The AirPods Pro 3 pack real upgrades, including a built-in heart rate sensor, the new H2 chip, and better battery life. Then the gut punch: iFixit has declared these earbuds "unrepairable," handing them a score of zero out of 10. Zero. So when your 249 dollar earbuds start showing their age, and they will, you are staring at a full replacement instead of a simple fix.

Apple's design philosophy makes cracking them open without damage a near impossibility. That approach keeps things sleek and seamless, but for consumers and the environment, it is a growing headache.

Why Apple's design philosophy creates a repair nightmare

Here is the core issue with the AirPods Pro 3. Apple chooses to seal the entire casing with strong glue, so every step of a repair gets harder the deeper you go.

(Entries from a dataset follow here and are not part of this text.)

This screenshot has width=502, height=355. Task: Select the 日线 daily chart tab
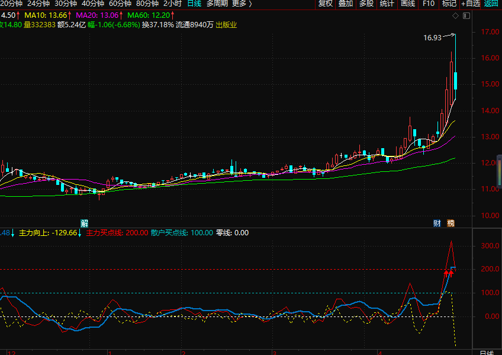click(194, 4)
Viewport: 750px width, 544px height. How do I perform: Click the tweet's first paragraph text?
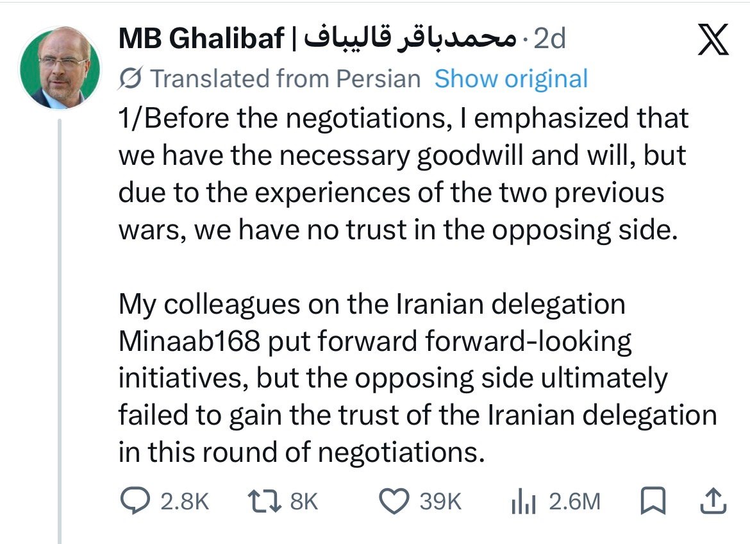(397, 175)
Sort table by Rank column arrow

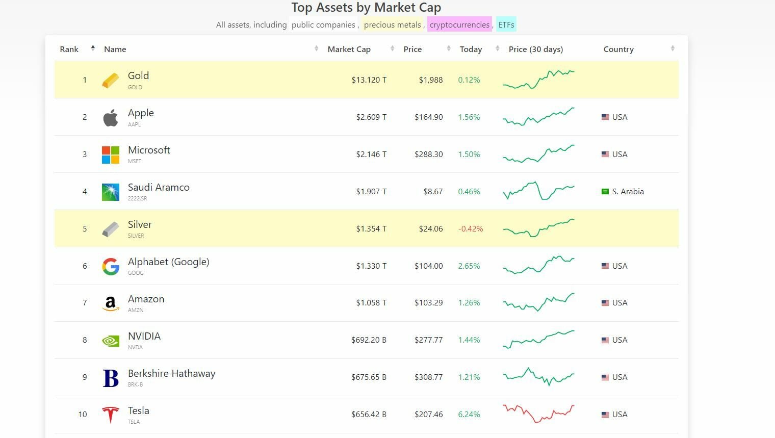93,48
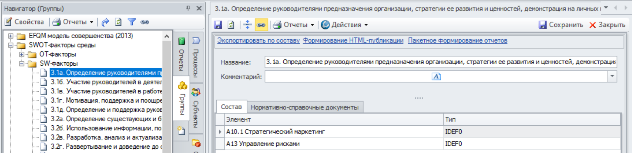Toggle the chain link icon in Navigator toolbar
The height and width of the screenshot is (153, 632).
(145, 22)
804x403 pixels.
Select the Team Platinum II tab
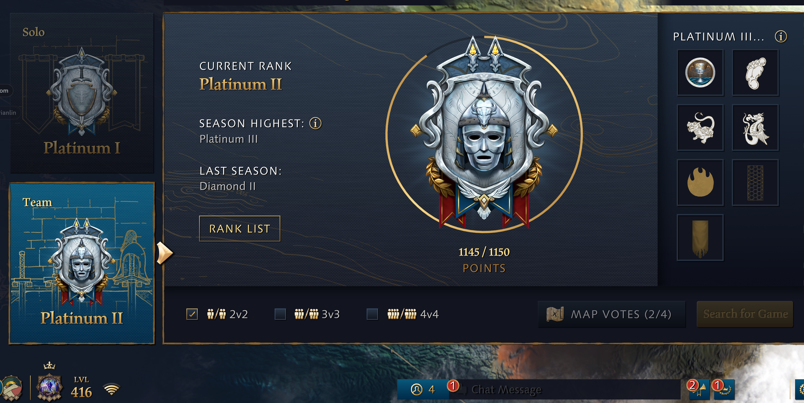82,263
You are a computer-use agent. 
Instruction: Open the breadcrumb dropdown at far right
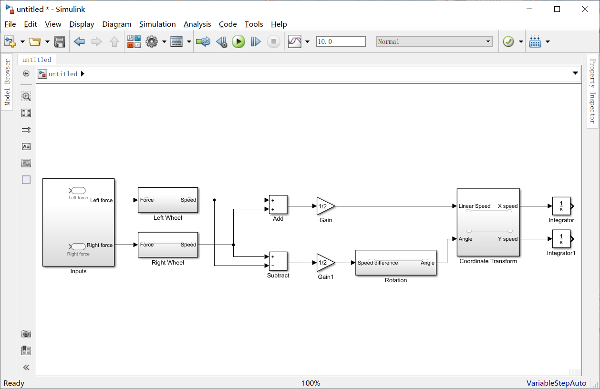[x=575, y=73]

To even begin, you heat the earbuds to soften the adhesive, then pry with sharp tools, often leaving permanent scars on the housing. That is just the cover charge. Once you manage to get inside, the 0.221 Wh battery cell is glued in so firmly that even iFixit's seasoned techs struggled to remove it safely.

Space is the other villain. Apple has designed these earbuds to cram a full stack of tech into a shell the size of a big grape. That ultra-compact layout routes flex cables through solder points and glued channels, which makes reassembly a nightmare, even if you manage to replace one part without breaking another.

The domino effect is real. One move disturbs several others, all stuck down with the same aggressive adhesive. The flex cables are extremely thin and tightly glued, so they tear easily, and they sit over critical bits like the H2 audio chip and the microphone array.

What this means for your wallet and the planet

When the AirPods Pro 3 batteries start degrading, and they will over time, you are pushed toward a 249 dollar repurchase. Built-in batteries on earbuds eventually stop holding a charge, usually after two to three years of daily use.

The math is ugly. Many repair shops do not even bother with AirPods because the job can take hours and still fail, which means labor costs that approach the price of a new set, with a decent chance of walking away with a dead pair.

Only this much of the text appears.